The graduate program has given me the opportunity to get involved in more than just business-as-usual jobs, and tackle some really interesting projects happening throughout the agency. I have worked on developing a compliance plan for the ERF teams, a risk-matrix for the Audit team and developed some recommendations for ways the agency can share information more effectively with other regulators.

What's your background?

I grew up in Perth, Australia and studied a Bachelor of Science the University of Western Australia. While most of my undergraduate degree was focussed on complex details of biology and geology, I was really interested in higher level processes such as the climate system and Australia’s climate change policies. So, after finishing my undergraduate degree, I decided to do a Master’s degree specialising in Environmental Management. This also gave me an extra year and a half to continue living a student lifestyle, working part time in a medical science laboratory to fund sporadic holidays and attempt to secure an internship before graduating (which I did, just in time).

Being from Perth, and in the Environment sector, I had always considered getting a job in the mining sector. However, when I saw the role at the Clean Energy Regulator advertised I realised it was pretty spot on for what I am passionate about.

Finding a graduate position, let alone one in an area your passionate about, is pretty tough. The skill set of graduates is ever increasing and at times it can be quite stressful. Be confident in the skills you have developed throughout university, apply for internships, volunteer, tutor students, coach a sport team. Use your undergraduate and post graduate years to develop your skills in a range of areas, don’t be afraid to branch out into something unrelated to your degree. Having a range of interest and skills is a valuable asset and will make you stand out (not to mention just making you a well-rounded person). 

Could someone with a different background do your job?

Yes! All the graduates this year have totally different backgrounds and I love it. We all approach our work differently and it’s been great to see how our working styles work in different contexts. Each of us have different skills, and it’s because of that, that we can work efficiently across the agency.

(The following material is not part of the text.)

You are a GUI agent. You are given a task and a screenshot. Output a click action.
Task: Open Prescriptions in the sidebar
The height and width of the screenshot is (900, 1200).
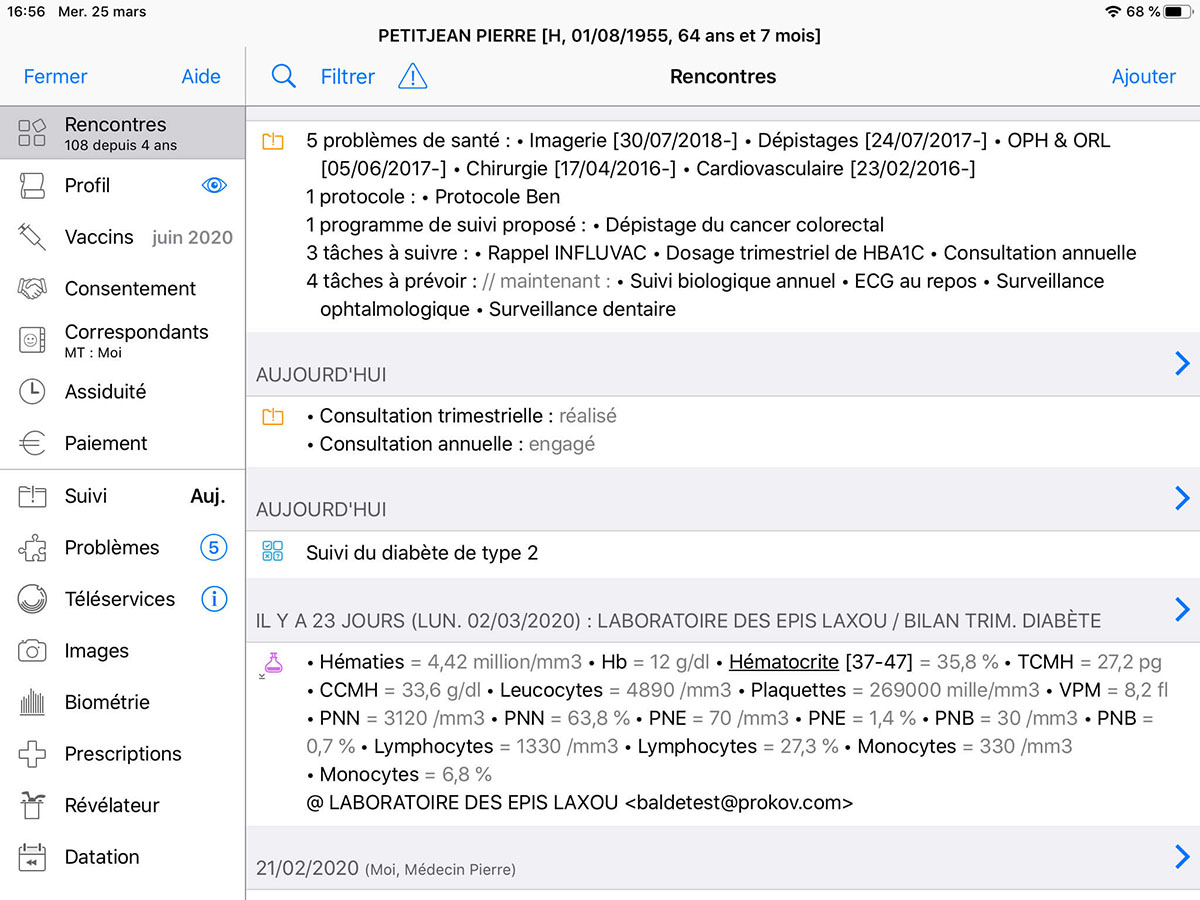pyautogui.click(x=123, y=754)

What's the coolest thing about your job?

My biggest fear about the public sector was the stereotypes that people often assume of all public sector roles. The Clean Energy Regulator is quite a technical agency, it requires a deep understanding of the legislation, schemes and clients. Climate change policy is a relatively new area, and I love that the work we are doing today is contributing to towards reducing Australia’s impact on climate change. Also I can’t work in the public sector without mentioning work-life balance. Although my work day is often busy and filled with challenges, I get plenty of time to get outdoors and explore Canberra’s awesome scenery!

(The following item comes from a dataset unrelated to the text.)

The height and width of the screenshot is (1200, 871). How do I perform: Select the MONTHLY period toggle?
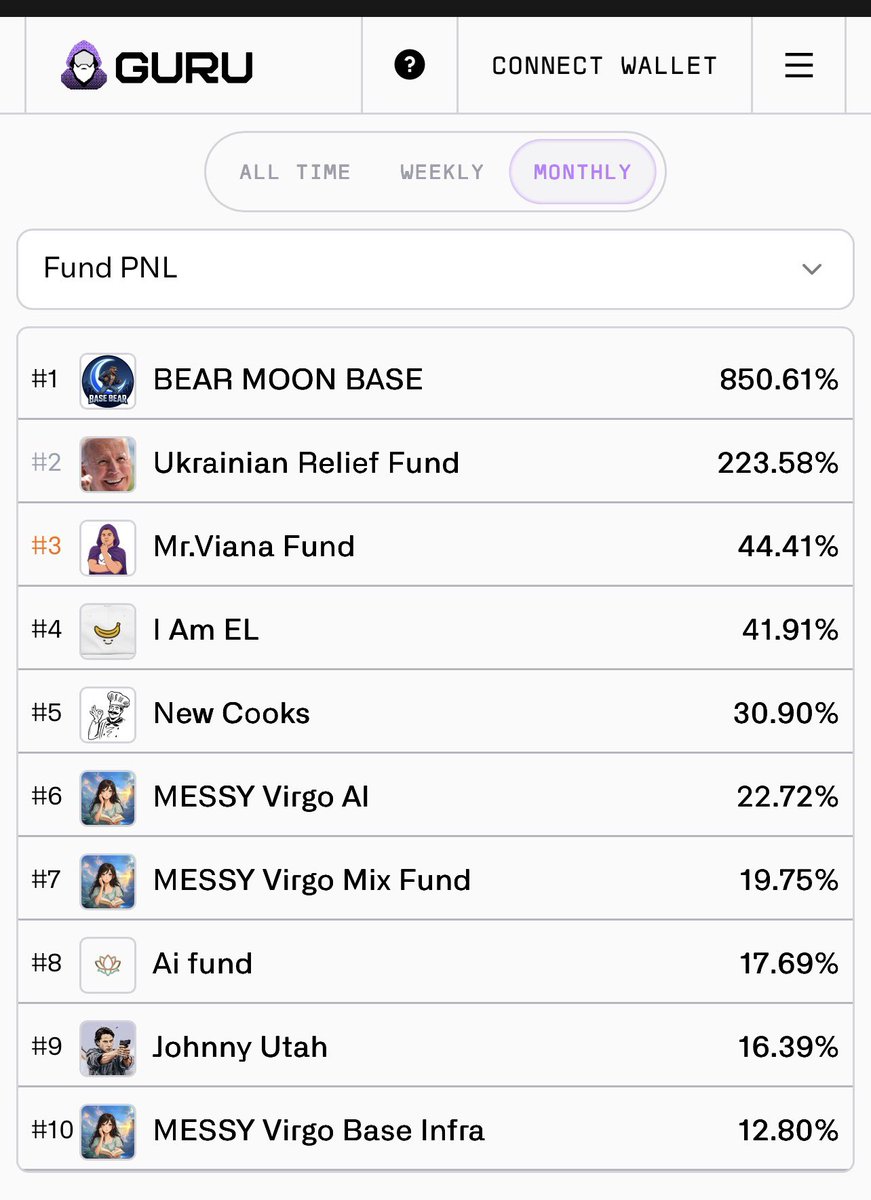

3 pieces of advice for yourself when you were a student...

  • Enjoy your time at uni, it really is your time to develop your passions, interest and hobbies. Marks are important but so is life experience! Get a job, save up your money and use the uni breaks to jet off to a country you’ve never been to before!
  • Get an internship – it WILL help you get a job after uni. It may even turn into a job after uni!
  • Volunteer. Get involved in a cause you are passionate about, it will take your mind off study and give you the experience and skills that most uni courses can’t provide.